[PASSAGE SHOWN start]

C = An individual = Jivatman = Makhlook.

 

He is the same Almighty, and like the Creator, B, He is both conscious and unconscious. He is unconscious of His Real Self, Atman (Soul), and does not know that He is the shoreless Ocean of Truth, but He is conscious of the limited existence of, say, a drop in a bubble. Therefore, the Jivatman, too, like the Creator, B, in spite of being the infinite One, is not infinite but finite. He is not only not beyond the law of causation but is restricted by it, and is bound by space and time. His life is the effect of the cause of his consciousness. The duration of his life is as long as the divine Cycle, or till he becomes fully conscious of his Self, i.e., he realizes that he is the Almighty Himself (A).

[PASSAGE SHOWN end]
[STORED ROWS start]

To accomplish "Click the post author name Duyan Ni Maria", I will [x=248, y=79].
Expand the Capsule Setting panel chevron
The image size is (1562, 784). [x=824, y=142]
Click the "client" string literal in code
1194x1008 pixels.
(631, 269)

[STORED ROWS end]

- **TASK INSTRUCTIONS**
1. In the passage shown, the first line equates C with several other names. List every one of them.
2. Reproduce every line of the listing without changing anything.

- **SOLUTIONS TO THE TASKS**
1. An individual, Jivatman, Makhlook

2.
To accomplish "Click the post author name Duyan Ni Maria", I will [x=248, y=79].
Expand the Capsule Setting panel chevron
The image size is (1562, 784). [x=824, y=142]
Click the "client" string literal in code
1194x1008 pixels.
(631, 269)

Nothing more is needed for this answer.